• How to complete this task: Copy out all lines bearing the word "file" from the listing below.

• Input data:
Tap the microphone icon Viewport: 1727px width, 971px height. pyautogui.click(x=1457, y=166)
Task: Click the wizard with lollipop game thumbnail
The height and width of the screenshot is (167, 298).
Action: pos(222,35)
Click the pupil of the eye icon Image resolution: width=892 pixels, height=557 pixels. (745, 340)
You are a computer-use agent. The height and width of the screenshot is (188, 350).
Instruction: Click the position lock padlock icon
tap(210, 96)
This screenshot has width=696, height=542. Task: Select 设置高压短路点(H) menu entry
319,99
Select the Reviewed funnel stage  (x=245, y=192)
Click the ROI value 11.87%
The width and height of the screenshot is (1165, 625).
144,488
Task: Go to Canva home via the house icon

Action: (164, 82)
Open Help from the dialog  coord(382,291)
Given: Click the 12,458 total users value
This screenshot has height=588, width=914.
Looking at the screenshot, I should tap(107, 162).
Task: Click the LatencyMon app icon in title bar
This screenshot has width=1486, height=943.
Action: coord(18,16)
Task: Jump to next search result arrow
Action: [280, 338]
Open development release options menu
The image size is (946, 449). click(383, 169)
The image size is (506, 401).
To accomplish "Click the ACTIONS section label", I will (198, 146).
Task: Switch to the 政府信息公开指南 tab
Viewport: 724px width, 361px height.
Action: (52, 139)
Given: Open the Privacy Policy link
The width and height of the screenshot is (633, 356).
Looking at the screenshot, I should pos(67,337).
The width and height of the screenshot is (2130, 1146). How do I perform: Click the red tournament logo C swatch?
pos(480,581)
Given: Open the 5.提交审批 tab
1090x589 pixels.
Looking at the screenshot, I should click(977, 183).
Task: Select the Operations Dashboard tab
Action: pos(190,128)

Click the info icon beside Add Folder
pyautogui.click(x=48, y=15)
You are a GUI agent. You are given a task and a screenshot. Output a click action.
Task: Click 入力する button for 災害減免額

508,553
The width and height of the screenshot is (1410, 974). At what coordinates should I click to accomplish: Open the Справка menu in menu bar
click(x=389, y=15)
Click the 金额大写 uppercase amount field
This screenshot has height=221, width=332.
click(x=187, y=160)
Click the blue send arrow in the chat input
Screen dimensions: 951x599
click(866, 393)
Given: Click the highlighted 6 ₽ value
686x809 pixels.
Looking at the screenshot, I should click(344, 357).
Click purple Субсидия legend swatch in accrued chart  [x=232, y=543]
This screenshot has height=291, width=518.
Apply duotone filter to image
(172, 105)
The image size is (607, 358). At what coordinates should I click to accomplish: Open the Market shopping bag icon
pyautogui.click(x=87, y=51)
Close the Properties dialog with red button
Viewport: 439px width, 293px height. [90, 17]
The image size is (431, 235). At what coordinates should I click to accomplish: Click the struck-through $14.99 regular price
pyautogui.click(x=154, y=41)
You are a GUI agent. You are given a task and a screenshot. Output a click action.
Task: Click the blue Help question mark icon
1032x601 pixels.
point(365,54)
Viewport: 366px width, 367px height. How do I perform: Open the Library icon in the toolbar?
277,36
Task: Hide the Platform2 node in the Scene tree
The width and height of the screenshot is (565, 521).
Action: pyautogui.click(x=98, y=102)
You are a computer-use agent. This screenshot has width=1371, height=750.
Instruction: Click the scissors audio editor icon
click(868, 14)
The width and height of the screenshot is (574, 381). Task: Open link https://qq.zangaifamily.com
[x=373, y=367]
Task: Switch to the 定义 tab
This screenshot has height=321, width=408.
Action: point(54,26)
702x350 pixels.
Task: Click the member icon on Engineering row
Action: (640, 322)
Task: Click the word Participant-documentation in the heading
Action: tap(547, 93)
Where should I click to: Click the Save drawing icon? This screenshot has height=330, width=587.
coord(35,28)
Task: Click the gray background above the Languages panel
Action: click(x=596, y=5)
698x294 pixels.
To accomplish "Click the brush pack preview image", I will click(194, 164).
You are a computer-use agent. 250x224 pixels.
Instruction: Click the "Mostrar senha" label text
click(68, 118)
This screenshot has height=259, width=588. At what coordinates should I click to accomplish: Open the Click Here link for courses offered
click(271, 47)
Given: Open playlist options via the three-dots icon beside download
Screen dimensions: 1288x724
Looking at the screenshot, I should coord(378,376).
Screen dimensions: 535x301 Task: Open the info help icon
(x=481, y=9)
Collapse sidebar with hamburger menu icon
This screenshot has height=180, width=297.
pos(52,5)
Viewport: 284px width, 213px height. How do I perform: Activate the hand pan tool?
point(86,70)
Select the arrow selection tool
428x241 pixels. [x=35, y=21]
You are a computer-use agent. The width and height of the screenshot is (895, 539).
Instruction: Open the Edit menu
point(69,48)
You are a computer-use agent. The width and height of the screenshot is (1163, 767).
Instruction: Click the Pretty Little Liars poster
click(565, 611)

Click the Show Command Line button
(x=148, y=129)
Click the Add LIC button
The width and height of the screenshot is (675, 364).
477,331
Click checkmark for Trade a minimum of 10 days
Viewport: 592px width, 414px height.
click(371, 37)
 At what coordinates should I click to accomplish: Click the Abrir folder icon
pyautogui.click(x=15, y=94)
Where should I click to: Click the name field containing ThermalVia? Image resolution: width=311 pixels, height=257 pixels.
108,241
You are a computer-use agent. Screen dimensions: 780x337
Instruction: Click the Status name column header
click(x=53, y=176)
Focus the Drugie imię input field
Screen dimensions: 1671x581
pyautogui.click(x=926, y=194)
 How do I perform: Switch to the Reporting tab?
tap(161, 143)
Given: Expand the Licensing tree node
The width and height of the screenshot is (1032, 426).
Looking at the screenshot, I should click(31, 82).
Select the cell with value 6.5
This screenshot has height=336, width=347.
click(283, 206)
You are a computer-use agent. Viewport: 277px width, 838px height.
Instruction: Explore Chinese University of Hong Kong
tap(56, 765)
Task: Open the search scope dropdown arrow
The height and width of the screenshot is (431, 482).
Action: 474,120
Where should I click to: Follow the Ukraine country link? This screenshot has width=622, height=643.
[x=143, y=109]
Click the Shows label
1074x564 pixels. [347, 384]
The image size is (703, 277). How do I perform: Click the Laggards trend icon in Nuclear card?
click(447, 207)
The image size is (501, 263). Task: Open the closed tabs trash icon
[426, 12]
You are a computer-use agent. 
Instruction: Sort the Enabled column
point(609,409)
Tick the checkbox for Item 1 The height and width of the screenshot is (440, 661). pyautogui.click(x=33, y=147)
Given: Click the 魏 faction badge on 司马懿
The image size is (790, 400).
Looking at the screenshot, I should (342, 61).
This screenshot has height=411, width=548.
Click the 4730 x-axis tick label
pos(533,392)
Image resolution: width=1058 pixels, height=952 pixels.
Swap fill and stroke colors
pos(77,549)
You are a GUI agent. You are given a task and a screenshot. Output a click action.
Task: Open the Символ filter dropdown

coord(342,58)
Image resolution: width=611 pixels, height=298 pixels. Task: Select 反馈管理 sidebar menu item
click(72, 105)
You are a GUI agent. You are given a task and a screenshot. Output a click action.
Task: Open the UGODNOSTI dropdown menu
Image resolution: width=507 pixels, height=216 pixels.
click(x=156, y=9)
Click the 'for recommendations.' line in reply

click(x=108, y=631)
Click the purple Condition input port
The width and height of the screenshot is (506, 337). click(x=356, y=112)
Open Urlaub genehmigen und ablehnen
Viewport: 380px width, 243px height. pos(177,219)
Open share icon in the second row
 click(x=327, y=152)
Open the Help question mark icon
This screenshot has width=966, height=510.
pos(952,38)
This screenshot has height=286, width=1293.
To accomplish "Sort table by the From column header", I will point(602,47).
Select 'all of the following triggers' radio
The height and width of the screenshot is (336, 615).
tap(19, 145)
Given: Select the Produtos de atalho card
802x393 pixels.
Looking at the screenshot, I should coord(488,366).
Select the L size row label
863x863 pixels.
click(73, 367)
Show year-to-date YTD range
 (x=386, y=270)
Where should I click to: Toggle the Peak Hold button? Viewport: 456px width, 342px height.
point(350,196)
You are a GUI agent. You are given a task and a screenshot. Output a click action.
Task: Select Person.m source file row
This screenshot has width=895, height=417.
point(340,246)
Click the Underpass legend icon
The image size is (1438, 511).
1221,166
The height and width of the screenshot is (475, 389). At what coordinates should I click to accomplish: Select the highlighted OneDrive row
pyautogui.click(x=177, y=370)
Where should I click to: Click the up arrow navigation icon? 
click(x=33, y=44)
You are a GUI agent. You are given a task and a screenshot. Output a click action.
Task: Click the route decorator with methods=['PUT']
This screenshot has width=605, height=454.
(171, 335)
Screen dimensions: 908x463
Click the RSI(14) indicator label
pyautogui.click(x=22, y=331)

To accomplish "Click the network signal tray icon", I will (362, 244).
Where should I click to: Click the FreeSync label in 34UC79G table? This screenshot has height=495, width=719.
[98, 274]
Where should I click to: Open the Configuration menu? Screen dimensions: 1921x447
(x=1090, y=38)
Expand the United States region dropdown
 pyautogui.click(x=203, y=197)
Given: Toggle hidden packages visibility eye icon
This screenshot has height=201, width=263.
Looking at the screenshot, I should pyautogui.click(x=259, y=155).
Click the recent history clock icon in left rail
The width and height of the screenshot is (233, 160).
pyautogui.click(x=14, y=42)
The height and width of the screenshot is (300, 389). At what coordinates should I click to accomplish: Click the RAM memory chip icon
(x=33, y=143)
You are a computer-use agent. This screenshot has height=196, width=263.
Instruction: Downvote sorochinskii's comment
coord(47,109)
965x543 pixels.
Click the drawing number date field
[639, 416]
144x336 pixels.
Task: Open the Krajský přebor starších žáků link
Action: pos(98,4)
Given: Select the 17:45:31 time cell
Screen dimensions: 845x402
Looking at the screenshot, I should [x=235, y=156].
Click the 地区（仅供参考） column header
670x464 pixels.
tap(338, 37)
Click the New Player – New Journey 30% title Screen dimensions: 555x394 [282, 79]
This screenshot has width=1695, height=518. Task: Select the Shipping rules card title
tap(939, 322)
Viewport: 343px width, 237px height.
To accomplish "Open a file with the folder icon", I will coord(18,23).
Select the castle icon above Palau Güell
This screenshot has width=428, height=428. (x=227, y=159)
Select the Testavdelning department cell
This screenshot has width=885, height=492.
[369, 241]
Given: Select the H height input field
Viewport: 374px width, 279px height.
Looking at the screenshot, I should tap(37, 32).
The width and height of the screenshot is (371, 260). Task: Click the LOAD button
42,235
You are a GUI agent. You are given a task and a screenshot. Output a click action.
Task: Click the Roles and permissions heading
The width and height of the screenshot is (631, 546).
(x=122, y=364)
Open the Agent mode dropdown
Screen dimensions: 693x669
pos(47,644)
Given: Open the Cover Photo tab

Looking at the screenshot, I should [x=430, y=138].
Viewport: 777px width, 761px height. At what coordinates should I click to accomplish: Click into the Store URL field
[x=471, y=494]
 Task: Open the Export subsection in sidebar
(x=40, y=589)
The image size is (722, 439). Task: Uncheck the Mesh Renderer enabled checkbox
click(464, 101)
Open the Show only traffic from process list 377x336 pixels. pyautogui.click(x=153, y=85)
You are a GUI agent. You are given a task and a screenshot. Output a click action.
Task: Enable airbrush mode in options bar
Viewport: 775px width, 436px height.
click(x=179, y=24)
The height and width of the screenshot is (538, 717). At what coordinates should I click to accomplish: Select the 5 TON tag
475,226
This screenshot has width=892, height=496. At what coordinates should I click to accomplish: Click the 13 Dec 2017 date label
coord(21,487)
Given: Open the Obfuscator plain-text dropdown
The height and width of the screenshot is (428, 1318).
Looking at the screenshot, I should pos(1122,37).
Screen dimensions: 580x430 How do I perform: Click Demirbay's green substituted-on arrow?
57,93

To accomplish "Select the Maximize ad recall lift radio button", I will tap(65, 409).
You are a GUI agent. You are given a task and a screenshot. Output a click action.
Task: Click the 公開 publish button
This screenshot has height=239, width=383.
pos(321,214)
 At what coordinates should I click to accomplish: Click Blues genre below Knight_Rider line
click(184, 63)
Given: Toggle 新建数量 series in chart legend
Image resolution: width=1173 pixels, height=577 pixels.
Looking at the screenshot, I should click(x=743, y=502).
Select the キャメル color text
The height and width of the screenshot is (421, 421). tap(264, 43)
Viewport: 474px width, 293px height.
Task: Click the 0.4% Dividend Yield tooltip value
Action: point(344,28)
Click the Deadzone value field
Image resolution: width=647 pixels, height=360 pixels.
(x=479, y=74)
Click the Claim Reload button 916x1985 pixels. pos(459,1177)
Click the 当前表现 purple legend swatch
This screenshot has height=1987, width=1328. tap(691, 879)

• Result:
Task: Select Person.m source file row
To accomplish "Open a file with the folder icon", I will coord(18,23).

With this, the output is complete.